Your instructions
Could you copy every line from the material below in which "dimensions" appears?

The data
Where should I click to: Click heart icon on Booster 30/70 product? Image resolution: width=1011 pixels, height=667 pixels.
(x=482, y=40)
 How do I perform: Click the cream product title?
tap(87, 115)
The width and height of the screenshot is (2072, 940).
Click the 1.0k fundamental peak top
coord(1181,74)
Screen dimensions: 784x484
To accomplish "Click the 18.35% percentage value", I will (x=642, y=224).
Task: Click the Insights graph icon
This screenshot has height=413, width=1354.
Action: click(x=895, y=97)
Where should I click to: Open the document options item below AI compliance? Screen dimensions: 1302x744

Solution to this problem
Screen dimensions: 784x484
Where should I click to: Open the document options item below AI compliance? Screen dimensions: 1302x744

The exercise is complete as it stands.